Around what time in history did people start destroying the noses in Egyptian art? Because the Sphinx also has its nose removed, correct?
You are correct! We're not sure exactly when the belief originated, but from very early on there was a belief in ancient Egypt that a soul could inhabit a statue, which means that, if you cut off the statue's nose, it could not breathe and the soul couldn't live there any more. Sometimes noses break off due to thousands of years of exposure to the elements as well.
Some scholars speculate that this belief predates the pyramids, so before 2600 BCE.
I’m currently looking at “Egyptian Man in Persian Costume.” It’s so interesting to me how the influx of Persians influenced the style/artistic conventions of Egyptian art during that time period. How do we know the statue is Egyptian? Especially since the piece’s sign says “Provenance not known.”
While the provenance is not known, the man himself has Egyptian style features and an Egyptian style wig. The statue, which dates to the later period of Persian rule in Egypt, therefore shows an Egyptian dressed in Persian clothing, in an Egyptian sculptural style! He was showing his allegiance to Persia while maintaining his identity.
Can we assume that despite the fact that Persians invaded Egypt (which sounds like a somewhat negative series of events), the adoption of dress/style of the Persians by the Egyptians means the Egyptians’ government was seized a result of the invasion?
Yes, you're right, at this point the Persians conquered and ruled Egypt, accounting for the influence in style of dress of officials. It was a sign of loyalty. By the time this was made, known as the 31st Dynasty, the Persians had conquered and ruled in Egypt once before, losing power and reconquering. This is sometimes referred to as a the Second Persian Period which was only brought to an end by the conquest of Alexander the Great.

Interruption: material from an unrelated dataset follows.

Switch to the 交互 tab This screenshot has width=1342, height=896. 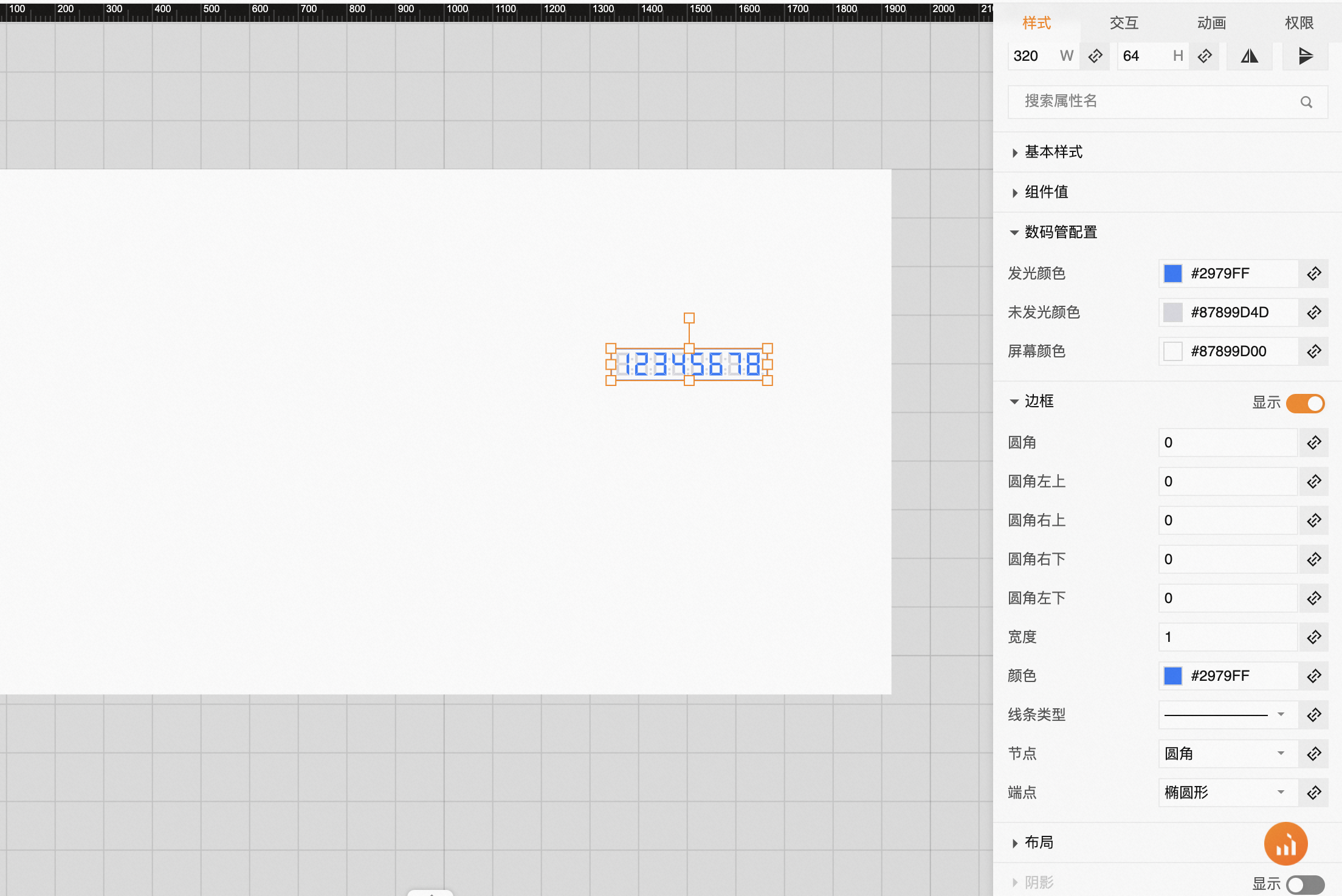[1124, 23]
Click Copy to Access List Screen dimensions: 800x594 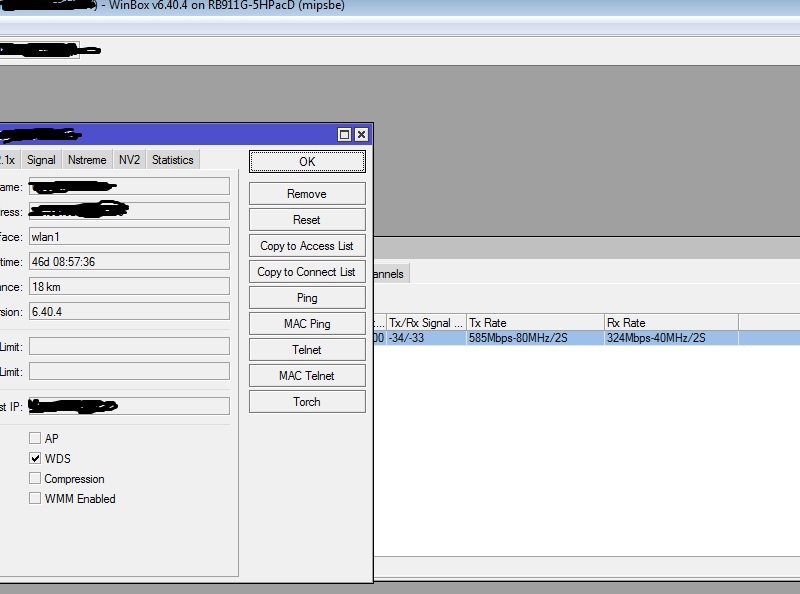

What techniques were used to make this?
Like with most Egyptian stone carving, the stone for this statue would have first been quarried using harder stone and bronze chisels. Bronze chisels also would have been used to create the rough shapes of the statue.
Finally, the details would have been shaped by rubbing with sand and other abbrasives much like we use sand paper today.
This statue is made of granite, which is a relatively hard stone. Therefore, ancient artists would have had to rely a lot on rubbing to be able to shape the stone the way they wanted it.
I don’t know who this is.
Neither do we! With no inscription indicating his name we only know that this man held a relatively high rank, likely a government official, during the time that Persia ruled Egypt.
His garment and necklace are Persian in style, but his headdress in Egyptian. Egypt was a part of the Persian Empire two separate times, but Persia exacted little direct control.
Oh thank you very much.
Do you know what material this statue is made from?
This work is made from granite, a hard stone that the ancient Egyptians used often.
What tools would have been used to make it?
As with most ancient Egyptian sculpture and carving, the rough shapes were created using metal (bronze or copper) chisels. The details and smooth surfaces were created using abrasives.
Is this figure a ruler? Why was he carved in a way that looks half Egyptian and half Persian?
This man is not a ruler, but likely did work for the government. He is shown in Persian clothing because he worked during a time that the Persians controlled Egypt.